*EXCERPT TO READ*

****

Synthesis, surface active and antimicrobial properties of new alkyl 2,6-dideoxy-L-arabino-hexopyranosides

Abstract

Synthesis of alkyl 2,6-dideoxy-l-arabino-hexopyranosides was accomplished by the reaction of 1,5-anhydro-2,6-dideoxy-l-arabino-hex-1-enitol with fatty alcohols in dichloromethane, catalyzed by triphenylphosphine hydrobromide. Reaction with octanol and dodecanol gave the corresponding α-glycosides in 50% and 42% yield, the β-glycosides in 20% and 21% yield and the α-anomer of the Ferrier product in 10% and 9% yield, respectively. Deacetylation of the α-/β-glycosides with sodium methoxide in methanol afforded the amphiphilic l-arabino-hexopyranosides in 94-99% yield. The surface tension at the air-water interface of the octyl l-glycosides and of the dodecyl α-l-glycoside aqueous solutions at 35°C was measured with a du Noüy ring tensiometer and surface properties such as critical micelle concentration (CMC), relative surface excess, molecular area at the interface and Gibbs micellization free energy were evaluated. The stereochemistry of the hexopyranoside ring in unimers and aggregates is correlated to the hydrophobicity and packing efficiency on the air-water interface. The antibacterial and antifungal activities of the surface-active glycosides were evaluated using the paper disk diffusion method. The dodecyl α-l-arabino-hexopyranoside was quite active over Bacillus cereus and Bacillus subtilis, while low activity was found for this glycoside over Enterococcus faecalis and Listeria monocytogenes. The octyl glycosides tested showed low activity over almost all the above-mentioned bacteria, and also over the fungus Candida albicans. No inhibition of Salmonella enteritidis and of the filamentous fungus Aspergillus niger was detected for any of the compounds tested.

****

*HOW TO COMPLETE THIS TASK*
Please summarize the abstract on alkyl 2,6-dideoxy-L-arabino-hexopyranosides above in two sentences.

****

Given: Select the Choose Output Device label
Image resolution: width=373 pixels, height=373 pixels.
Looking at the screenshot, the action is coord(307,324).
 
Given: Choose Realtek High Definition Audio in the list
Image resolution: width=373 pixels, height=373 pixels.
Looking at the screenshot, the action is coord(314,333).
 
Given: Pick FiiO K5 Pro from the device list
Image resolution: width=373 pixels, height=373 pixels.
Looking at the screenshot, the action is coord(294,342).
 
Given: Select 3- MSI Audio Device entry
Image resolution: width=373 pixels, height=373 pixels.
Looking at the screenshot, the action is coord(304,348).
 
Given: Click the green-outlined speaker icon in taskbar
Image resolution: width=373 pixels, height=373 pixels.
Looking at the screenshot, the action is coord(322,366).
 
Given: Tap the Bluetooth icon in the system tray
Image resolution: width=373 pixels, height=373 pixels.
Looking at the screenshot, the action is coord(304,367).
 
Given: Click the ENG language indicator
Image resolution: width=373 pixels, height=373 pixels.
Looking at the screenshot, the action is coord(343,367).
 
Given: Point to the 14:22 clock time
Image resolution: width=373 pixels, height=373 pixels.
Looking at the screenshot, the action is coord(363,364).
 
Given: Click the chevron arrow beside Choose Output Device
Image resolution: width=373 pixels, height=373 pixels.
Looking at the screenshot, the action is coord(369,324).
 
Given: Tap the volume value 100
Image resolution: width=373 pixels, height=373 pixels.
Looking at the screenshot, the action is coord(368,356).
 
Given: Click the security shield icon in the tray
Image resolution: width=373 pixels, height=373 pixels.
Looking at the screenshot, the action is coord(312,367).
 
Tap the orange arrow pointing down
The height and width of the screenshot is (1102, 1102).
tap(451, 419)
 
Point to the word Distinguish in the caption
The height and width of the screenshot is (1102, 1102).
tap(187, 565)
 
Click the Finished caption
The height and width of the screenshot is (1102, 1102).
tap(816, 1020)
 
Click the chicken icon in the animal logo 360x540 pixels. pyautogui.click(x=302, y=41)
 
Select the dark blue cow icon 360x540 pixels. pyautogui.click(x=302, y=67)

****

*ANSWER TO THIS EXERCISE*
Alkyl 2,6-dideoxy-L-arabino-hexopyranosides were synthesized by reacting 1,5-anhydro-2,6-dideoxy-L-arabino-hex-1-enitol with octanol and dodecanol using triphenylphosphine hydrobromide as catalyst, and deacetylation with sodium methoxide in methanol then gave the amphiphilic glycosides in 94-99% yield. Their surface properties were evaluated from surface tension measurements, and antimicrobial testing showed the dodecyl α-glycoside was quite active against Bacillus cereus and Bacillus subtilis, while the octyl glycosides showed low activity and no compound inhibited Salmonella enteritidis or Aspergillus niger.